State Route 58 is a fitting location for honoring slain Army Sgt. Louis Torres, his mother said Tuesday.
The 23-year-old Torres, killed in a 2012 bombing in Kandahar, Afghanistan, was born in Lorain but grew up in Oberlin. His father’s side of the family lives in Lorain, while his mother’s side is in Oberlin.
“It connects both the cities,” his mother, Amanda Ellis, said after Gov. John Kasich signed a bill into law naming a portion of Route 58 the Sgt. Louis Torres Highway. “Both of the families and a lot of his friends will be able to see that on a regular basis.”
Ellis said the dedication is expected in July. Ellis said she is grateful to state Sen. Gayle Manning, R-North Ridgeville, who co-sponsored the bill. Manning said in a news release when the bill was passed in the state Senate that she hoped people who see the sign honoring Torres will remember “the selfless Americans who serve and have served on our behalf.”
Ellis, 44, said it’s been difficult coping with her son’s death. While extremely proud of her son’s service, she said she hadn’t wanted him to join the Army. Torres, who had served a tour in the Iraq War, was just 30 days away from his Afghanistan tour ending when he was killed.
Ellis said she has continued to follow the Afghanistan War since her son’s death. Through Monday, 2,176 American soldiers have died in the war, according to the Department of Defense and thousands of Afghans have died.
About 38,000 U.S. soldiers remained in Afghanistan through January, CBS News reported. President Barack Obama sought to keep some 10,000 in Afghanistan after 2014 until a deal with Afghan President Hamad Karzai collapsed in February, partially due to Karzai’s refusal to allow U.S. soldiers legal immunity from Afghan courts.

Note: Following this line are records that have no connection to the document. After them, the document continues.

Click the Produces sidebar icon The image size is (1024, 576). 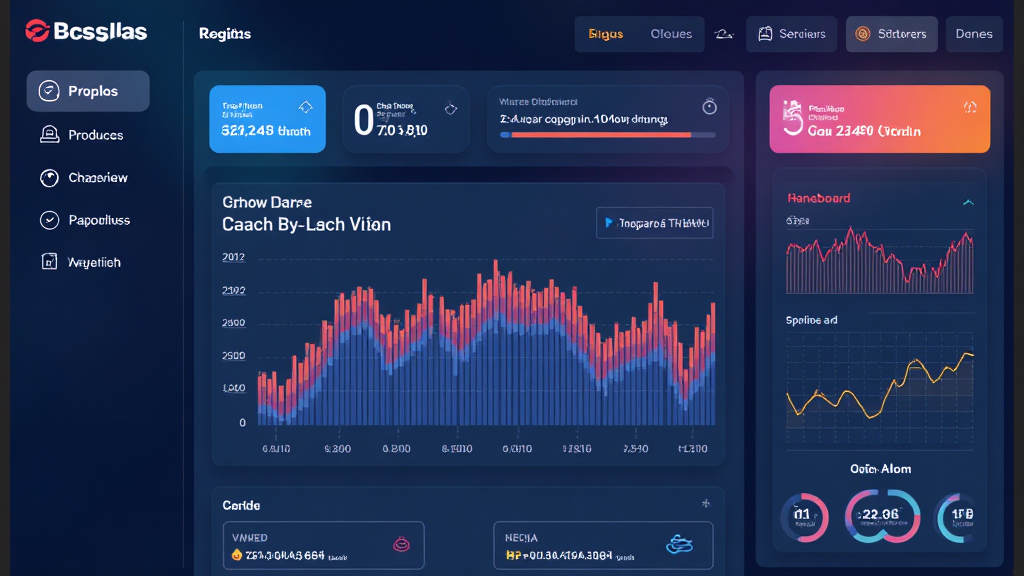point(49,135)
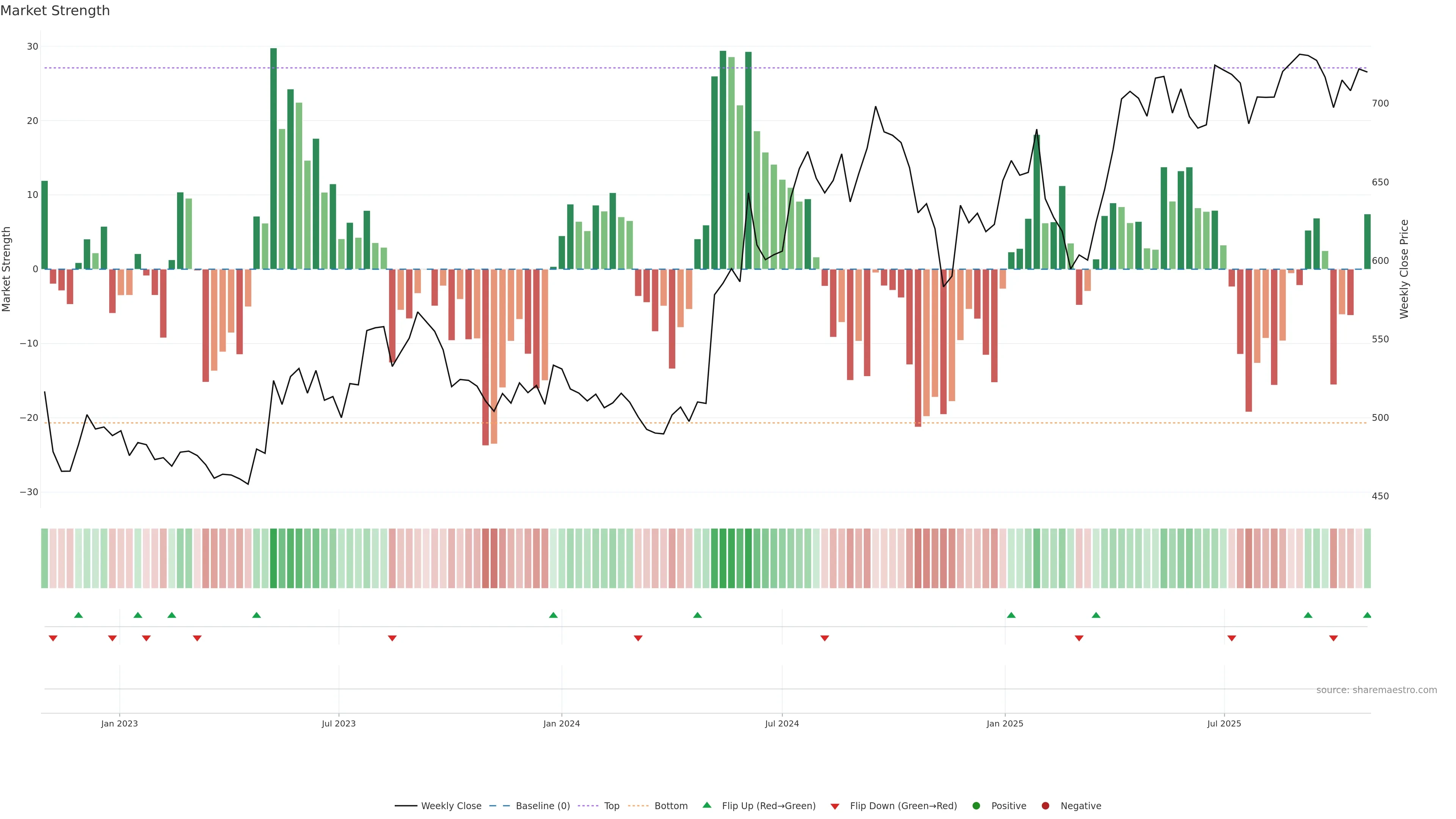
Task: Click the Jul 2024 x-axis label
Action: click(782, 723)
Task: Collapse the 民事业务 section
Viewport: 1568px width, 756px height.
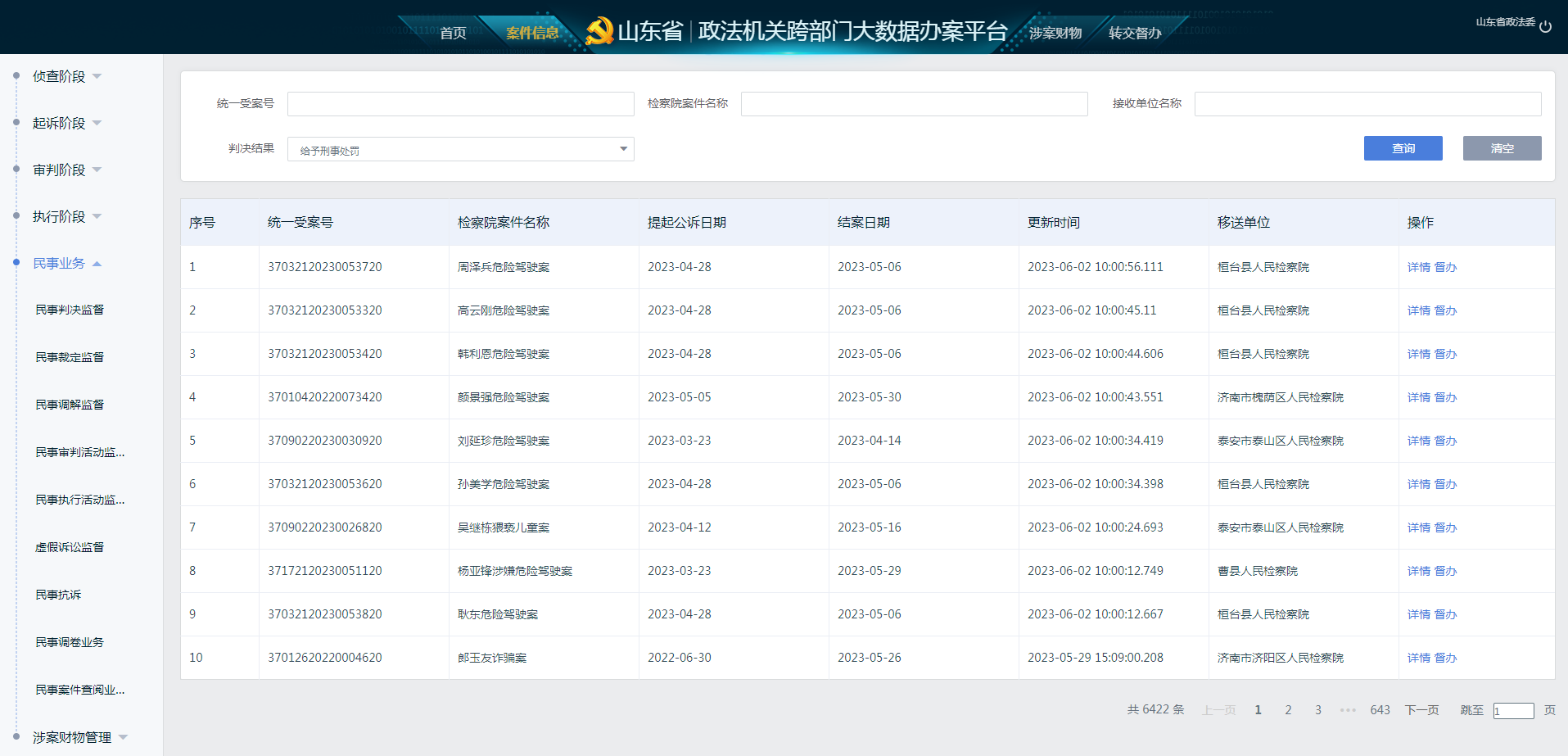Action: tap(97, 264)
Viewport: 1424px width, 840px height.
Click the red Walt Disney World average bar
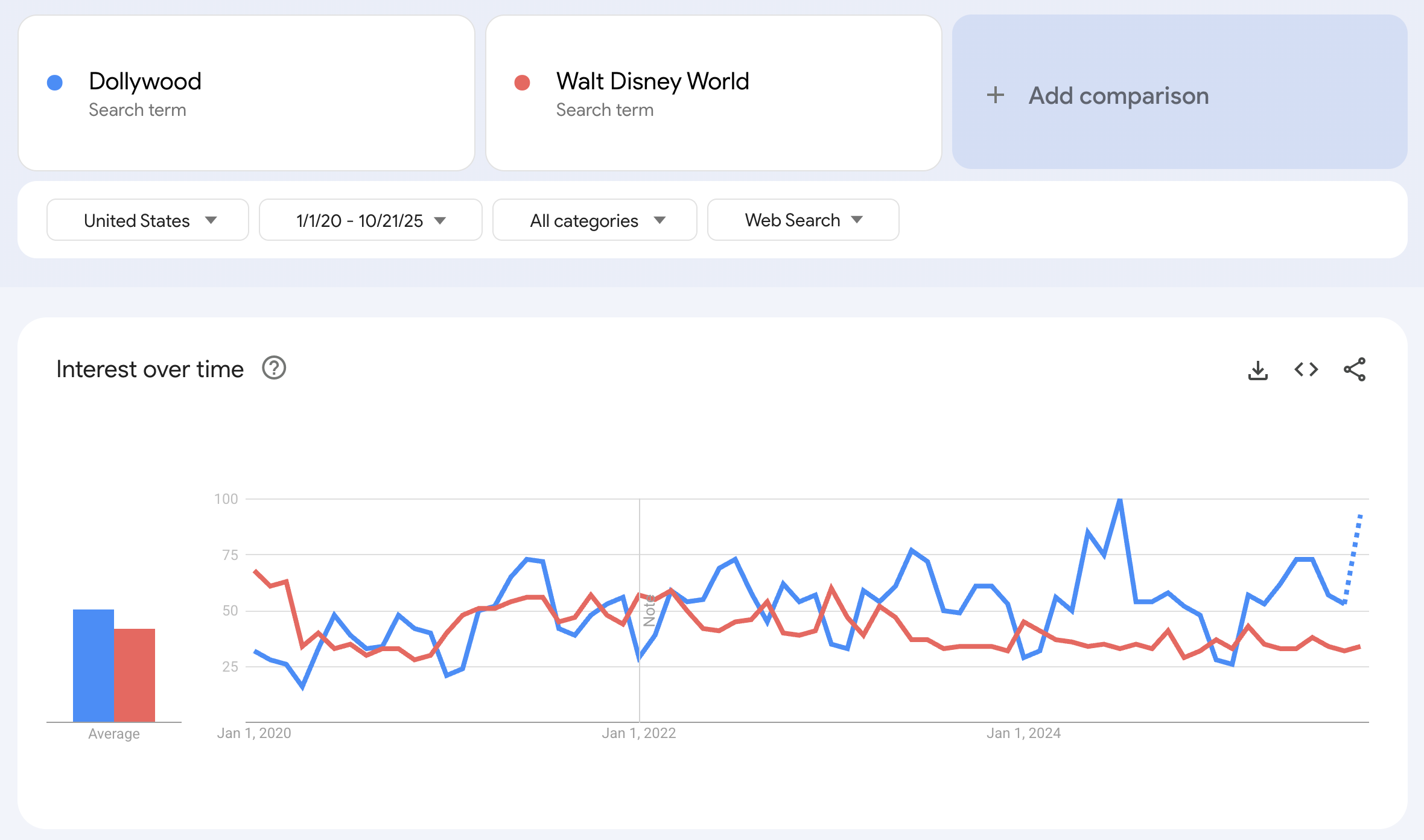(135, 675)
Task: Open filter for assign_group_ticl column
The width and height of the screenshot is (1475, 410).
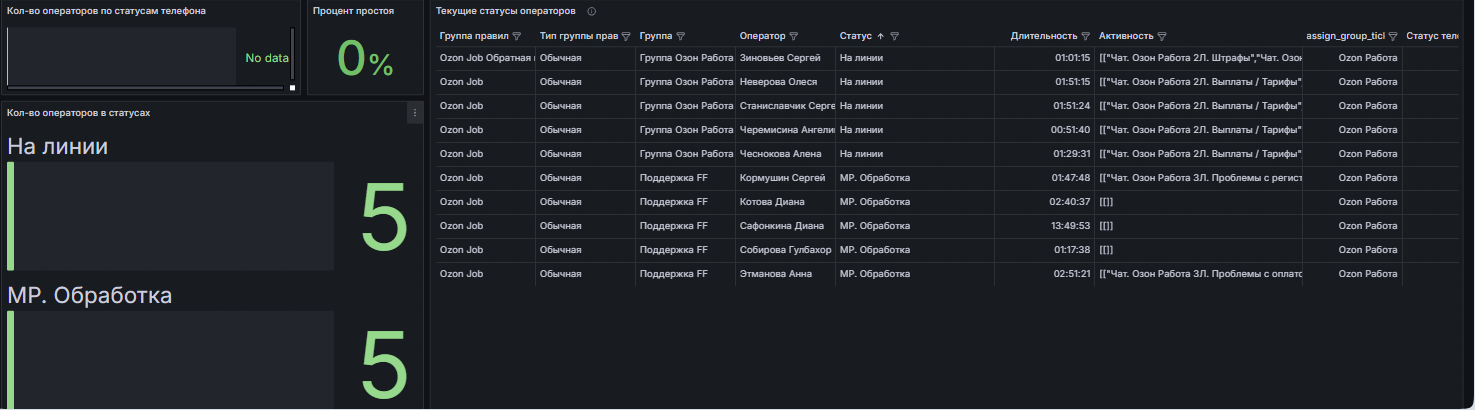Action: click(1393, 36)
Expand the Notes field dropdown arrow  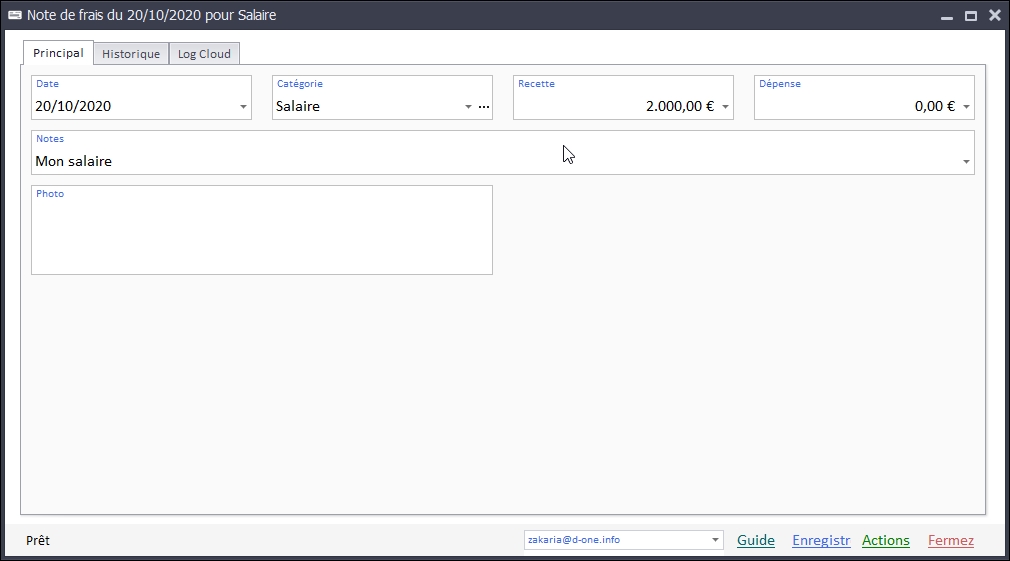(966, 162)
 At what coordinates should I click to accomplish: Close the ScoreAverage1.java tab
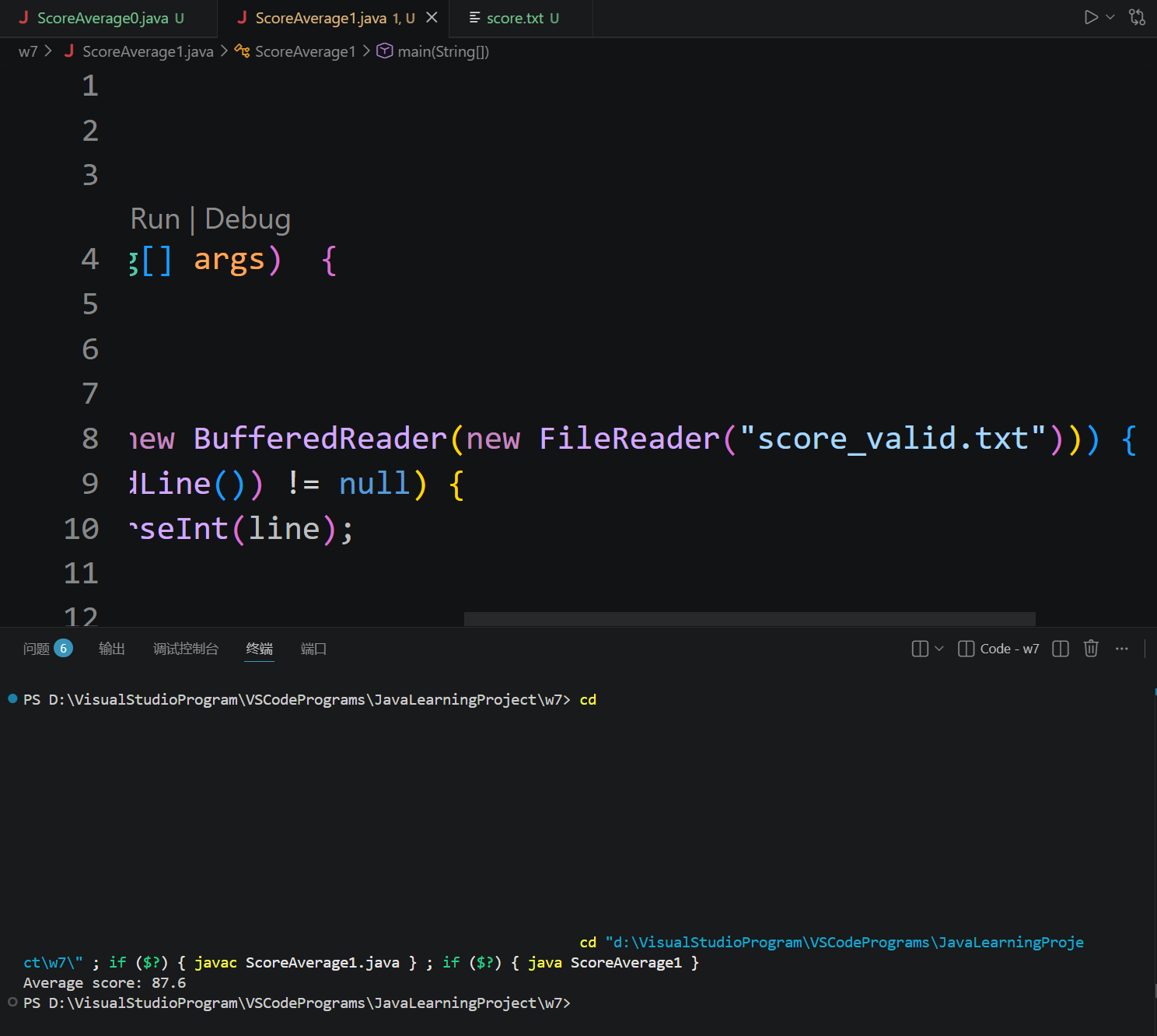pos(432,17)
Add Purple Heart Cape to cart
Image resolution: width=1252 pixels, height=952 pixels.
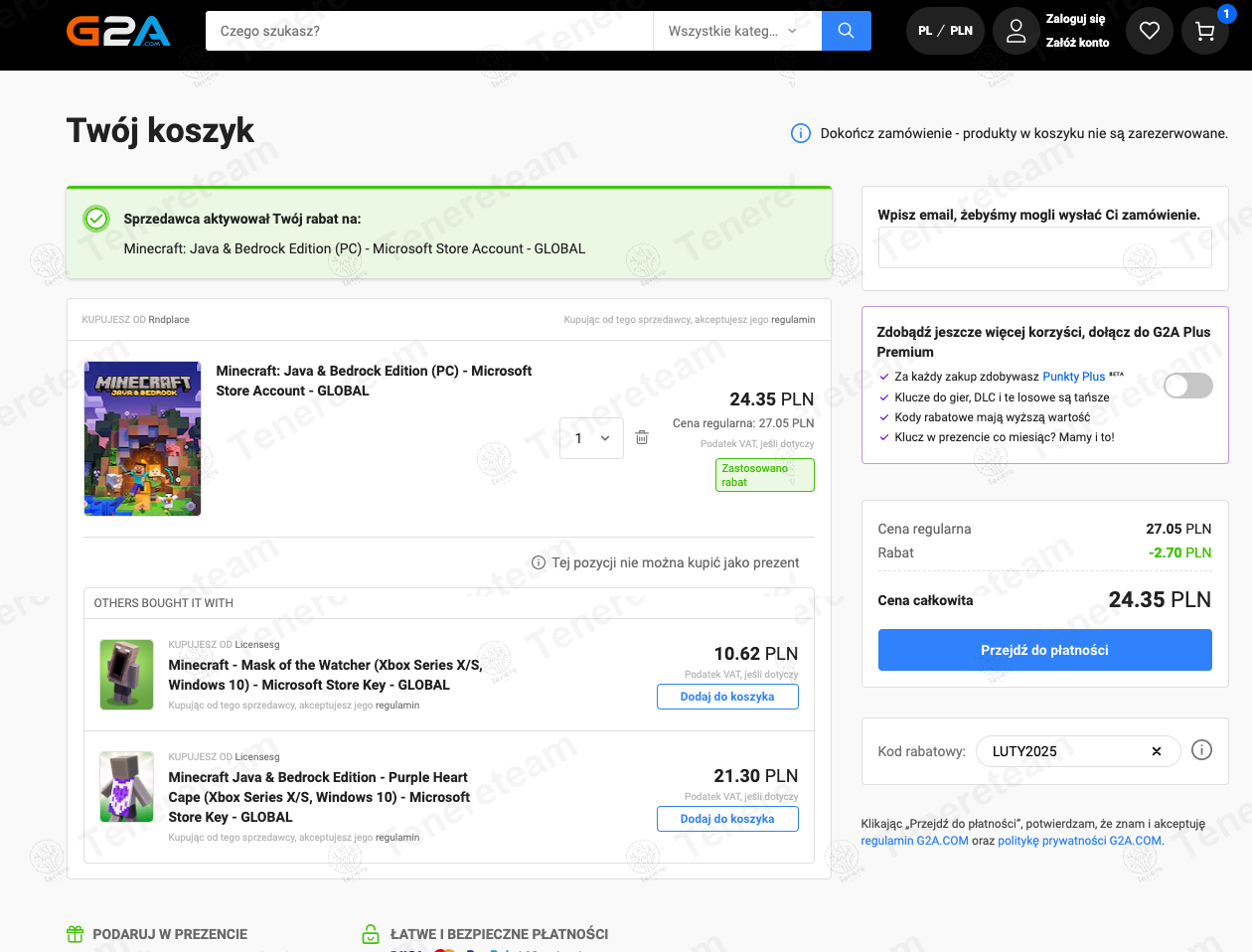[x=726, y=819]
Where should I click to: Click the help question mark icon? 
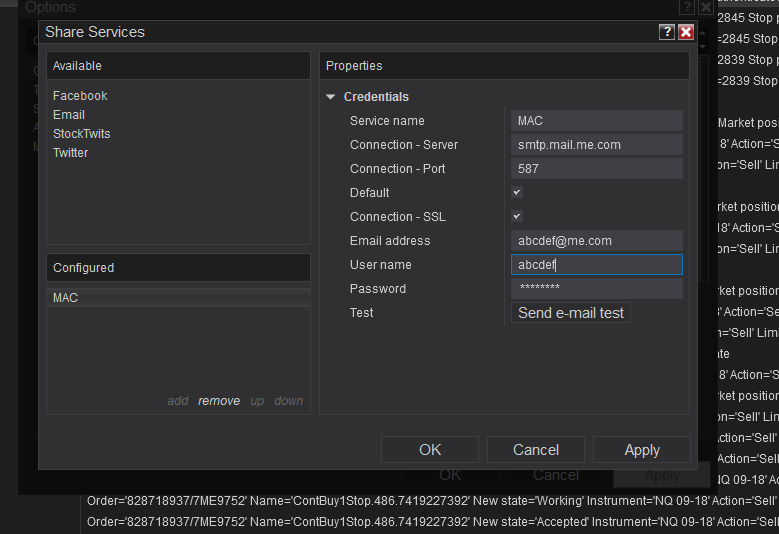point(667,32)
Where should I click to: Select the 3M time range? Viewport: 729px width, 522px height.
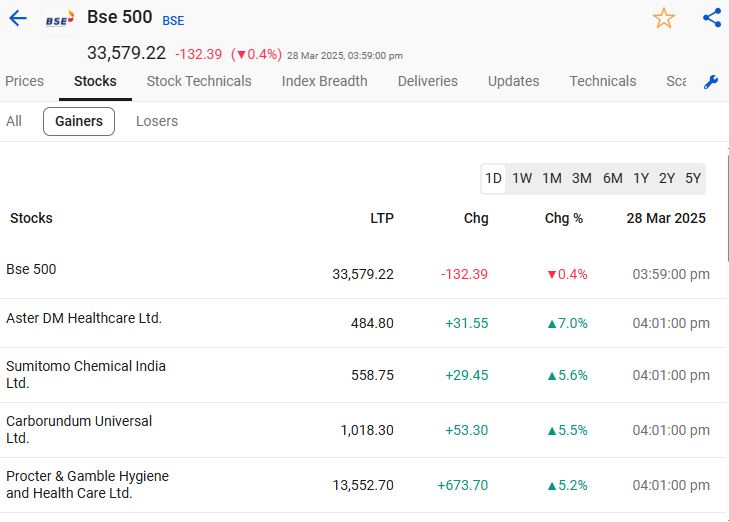coord(581,178)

While Obama wanted to keep some Americans behind to maintain security, Ellis said she’s supports a full withdrawal. Ellis said U.S. soldiers have served honorably, but she wished there’d been a full withdrawal after 9/11 mastermind Osama bin Laden, who the Taliban refused to turn over to the U.S. in 2001, was killed by U.S. Navy SEALs in Pakistan in 2011.
“I wish it would’ve been before something happened to my son,” Ellis said. “Since we’ve been over there, the more it’s making it (terrorism) grow. We’re getting more fanatics now than when we started and, of course, we can’t keep financing that country.”